-- EXERCISE INSTRUCTIONS --
Output all entries below exactly as they are given.

-- DATA PROVIDED --
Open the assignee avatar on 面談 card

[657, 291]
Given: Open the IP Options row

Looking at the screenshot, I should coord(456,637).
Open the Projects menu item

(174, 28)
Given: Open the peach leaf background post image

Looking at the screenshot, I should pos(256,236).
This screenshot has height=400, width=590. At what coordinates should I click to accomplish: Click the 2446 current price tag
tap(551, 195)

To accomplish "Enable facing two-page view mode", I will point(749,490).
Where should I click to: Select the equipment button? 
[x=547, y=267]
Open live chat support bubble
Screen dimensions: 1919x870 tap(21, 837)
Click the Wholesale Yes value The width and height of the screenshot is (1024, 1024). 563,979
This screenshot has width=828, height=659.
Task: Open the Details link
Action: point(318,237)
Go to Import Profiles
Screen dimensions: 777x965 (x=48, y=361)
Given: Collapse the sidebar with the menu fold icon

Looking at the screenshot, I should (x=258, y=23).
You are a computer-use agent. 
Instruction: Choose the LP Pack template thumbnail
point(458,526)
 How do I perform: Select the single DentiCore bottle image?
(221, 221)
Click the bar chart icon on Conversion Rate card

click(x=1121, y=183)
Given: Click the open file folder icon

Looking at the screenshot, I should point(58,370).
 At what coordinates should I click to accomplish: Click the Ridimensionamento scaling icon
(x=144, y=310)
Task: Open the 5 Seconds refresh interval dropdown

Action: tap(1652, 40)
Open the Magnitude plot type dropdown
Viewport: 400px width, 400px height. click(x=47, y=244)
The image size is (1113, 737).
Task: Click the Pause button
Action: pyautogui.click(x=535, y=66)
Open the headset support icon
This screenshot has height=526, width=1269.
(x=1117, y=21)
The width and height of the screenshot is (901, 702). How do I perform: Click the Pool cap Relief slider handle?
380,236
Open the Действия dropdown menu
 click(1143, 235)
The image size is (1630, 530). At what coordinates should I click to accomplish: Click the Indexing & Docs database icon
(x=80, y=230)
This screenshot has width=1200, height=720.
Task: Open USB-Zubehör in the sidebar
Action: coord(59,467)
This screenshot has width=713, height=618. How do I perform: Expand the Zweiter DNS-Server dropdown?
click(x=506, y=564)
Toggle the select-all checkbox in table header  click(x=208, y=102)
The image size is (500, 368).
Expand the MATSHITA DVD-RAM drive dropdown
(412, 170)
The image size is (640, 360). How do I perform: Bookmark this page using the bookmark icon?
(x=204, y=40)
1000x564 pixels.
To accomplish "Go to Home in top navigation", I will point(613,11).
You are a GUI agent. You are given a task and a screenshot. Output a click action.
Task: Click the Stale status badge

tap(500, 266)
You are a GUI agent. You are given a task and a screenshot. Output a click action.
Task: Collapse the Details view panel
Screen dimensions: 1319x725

-- SOLUTION FOR THIS EXERCISE --
Open the assignee avatar on 面談 card

[657, 291]
Given: Open the IP Options row

Looking at the screenshot, I should coord(456,637).
Open the Projects menu item

(174, 28)
Given: Open the peach leaf background post image

Looking at the screenshot, I should pos(256,236).
This screenshot has height=400, width=590. At what coordinates should I click to accomplish: Click the 2446 current price tag
tap(551, 195)

To accomplish "Enable facing two-page view mode", I will point(749,490).
Where should I click to: Select the equipment button? 
[x=547, y=267]
Open live chat support bubble
Screen dimensions: 1919x870 tap(21, 837)
Click the Wholesale Yes value The width and height of the screenshot is (1024, 1024). 563,979
This screenshot has width=828, height=659.
Task: Open the Details link
Action: point(318,237)
Go to Import Profiles
Screen dimensions: 777x965 (x=48, y=361)
Given: Collapse the sidebar with the menu fold icon

Looking at the screenshot, I should (x=258, y=23).
You are a computer-use agent. 
Instruction: Choose the LP Pack template thumbnail
point(458,526)
 How do I perform: Select the single DentiCore bottle image?
(221, 221)
Click the bar chart icon on Conversion Rate card

click(x=1121, y=183)
Given: Click the open file folder icon

Looking at the screenshot, I should point(58,370).
 At what coordinates should I click to accomplish: Click the Ridimensionamento scaling icon
(x=144, y=310)
Task: Open the 5 Seconds refresh interval dropdown

Action: tap(1652, 40)
Open the Magnitude plot type dropdown
Viewport: 400px width, 400px height. click(x=47, y=244)
The image size is (1113, 737).
Task: Click the Pause button
Action: pyautogui.click(x=535, y=66)
Open the headset support icon
This screenshot has height=526, width=1269.
(x=1117, y=21)
The width and height of the screenshot is (901, 702). How do I perform: Click the Pool cap Relief slider handle?
380,236
Open the Действия dropdown menu
 click(1143, 235)
The image size is (1630, 530). At what coordinates should I click to accomplish: Click the Indexing & Docs database icon
(x=80, y=230)
This screenshot has width=1200, height=720.
Task: Open USB-Zubehör in the sidebar
Action: coord(59,467)
This screenshot has width=713, height=618. How do I perform: Expand the Zweiter DNS-Server dropdown?
click(x=506, y=564)
Toggle the select-all checkbox in table header  click(x=208, y=102)
The image size is (500, 368).
Expand the MATSHITA DVD-RAM drive dropdown
(412, 170)
The image size is (640, 360). How do I perform: Bookmark this page using the bookmark icon?
(x=204, y=40)
1000x564 pixels.
To accomplish "Go to Home in top navigation", I will point(613,11).
You are a GUI agent. You are given a task and a screenshot. Output a click action.
Task: Click the Stale status badge

tap(500, 266)
You are a GUI agent. You are given a task and a screenshot. Output a click action.
Task: Collapse the Details view panel
Screen dimensions: 1319x725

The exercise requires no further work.